Hack, who is a few years older than I am, retired from the newspaper industry not too long ago. He was one of my early bosses and he and his wife, Sue, have always been two of my favorite people. He spent the latter portion of his career as one of the leading sports columnists in Ohio.
I was shocked when I recently found out that Hack was battling through some serious, kidney-related health issues. He had kept these problems to himself.
Hack had not written a column since his retirement. But he decided to put one final effort together that I'll admit brought tears to my eyes. He didn't write it for print, he wrote it for friends and those close to him.
Those tears I shed were tears of joy, and you'll understand why.
Hack told of being given a present a few months ago by one of his adult daughters, Amy. It was a small box that when he opened it contained a single bean.
"It's a bean," he said to Amy, not sure of its importance.
Not just any bean, she reminded him.
"It's a kidney bean" Amy said. "I'm giving you one of my kidneys."
Obviously, I was not present for this conversation, but I'm betting you could have heard a pin drop in that room as Hack was processing what was unfolding.
"I started crying and I've been doing a lot of that ever since," Hack wrote.
I found out Hack had reached what they call End Stage Renal Disease, and his kidney function was low.
Hack tried to talk Amy out of such an extreme measure. He did not want to jeopardize her future in any way. She is the mother of two young boys, and he emphasized she needed to remain healthy for their futures.

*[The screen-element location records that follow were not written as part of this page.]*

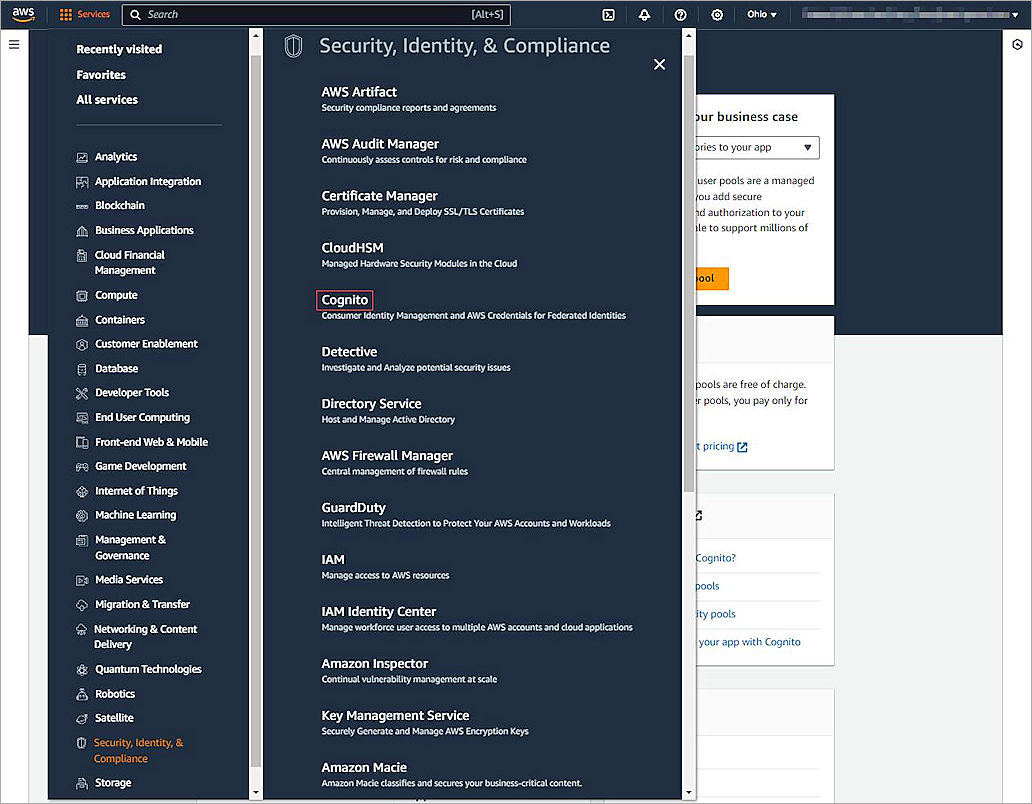The height and width of the screenshot is (804, 1032).
Task: Click the AWS logo in the top bar
Action: (22, 14)
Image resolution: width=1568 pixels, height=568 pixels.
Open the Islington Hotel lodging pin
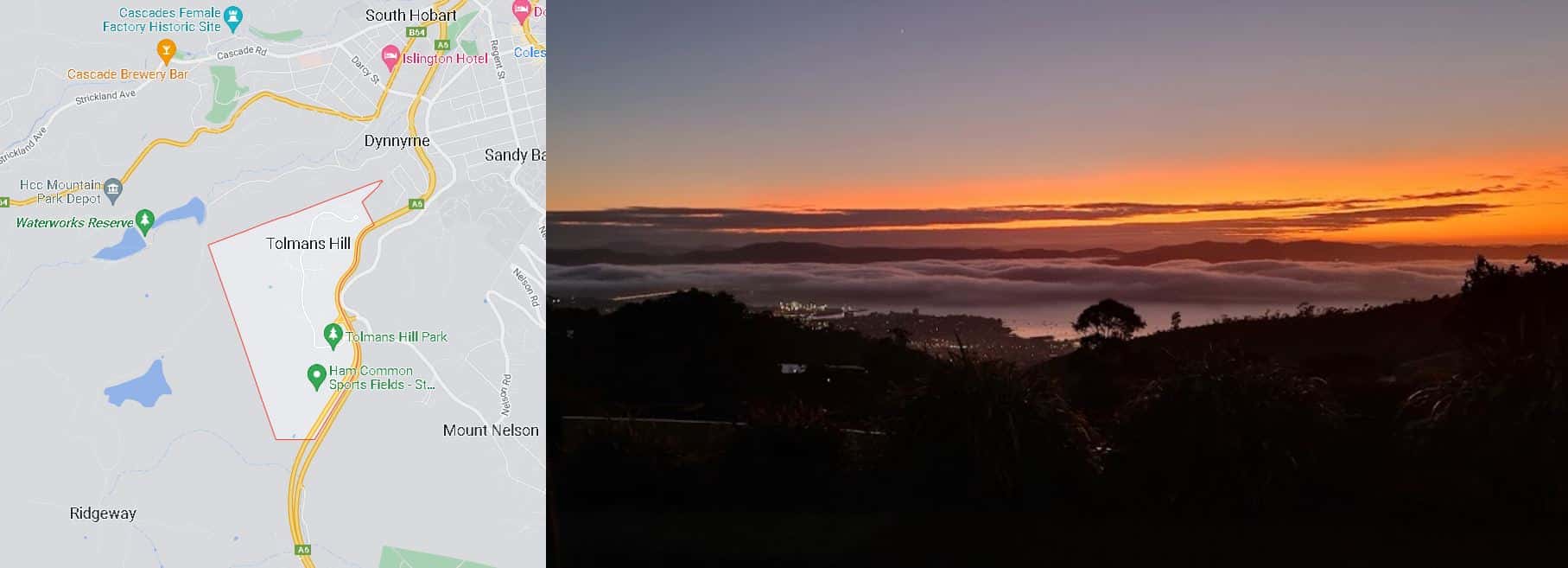(x=390, y=58)
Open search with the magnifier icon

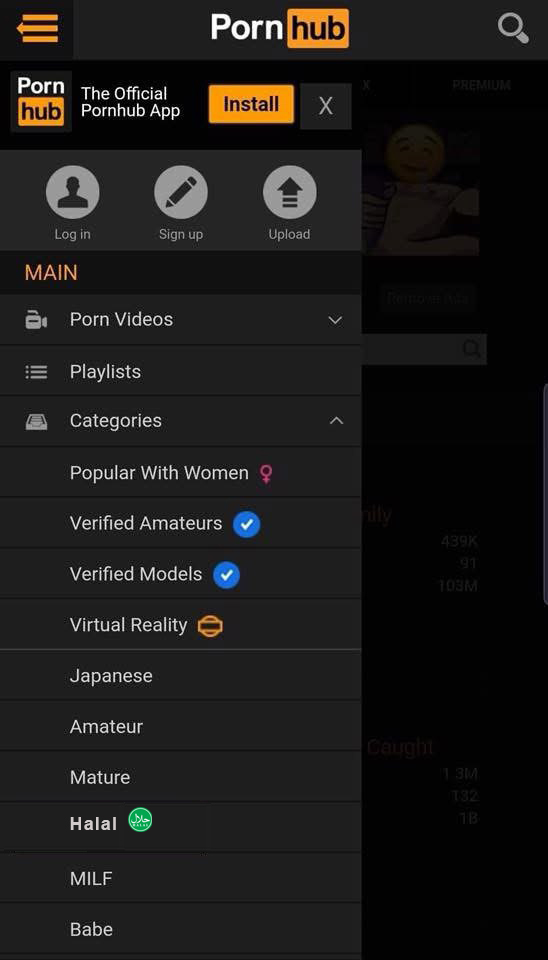(x=513, y=29)
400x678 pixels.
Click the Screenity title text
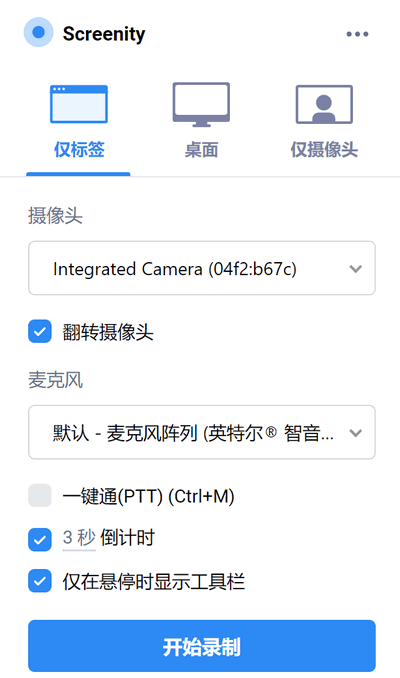click(x=104, y=34)
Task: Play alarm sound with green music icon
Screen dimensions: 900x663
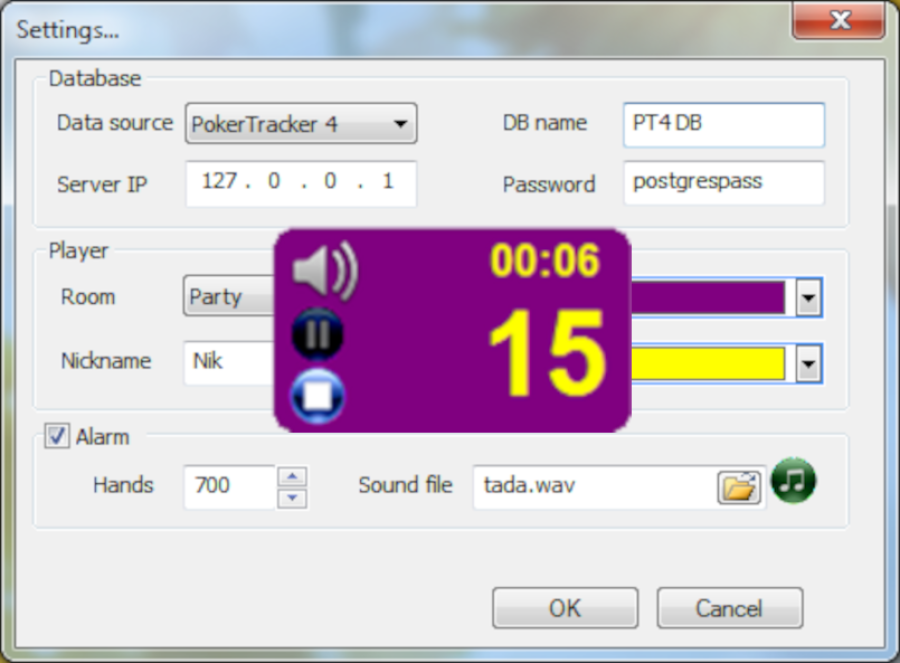Action: click(x=794, y=481)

Needless to say, Amy loves her dad and her mind could not be swayed. The operation went perfectly and both dad and daughter are doing well.
"As her dad, there are a lot of pieces of me in Amy," Hack wrote. "Now there is a piece of her in me."
Hack spent decades writing about sports, and over the last 20 or so years I have been able to keep up with his work, thanks to the internet. But nothing my good friend ever wrote touched me like what he shared about himself and his daughter.
I have a lot of memories of Hack, like when on the spur of the moment we decided to drive four hours to an MLB playoff game in Pittsburgh (Hack was a Pirates fan) -- and make it back in time for work the next morning. Ah, those were the days.
Hack always had stories to tell, and most of them would always make me laugh. There were no laughs, though, when I read his latest effort.
But there were smiles, plenty of smiles. And a few tears -- of joy.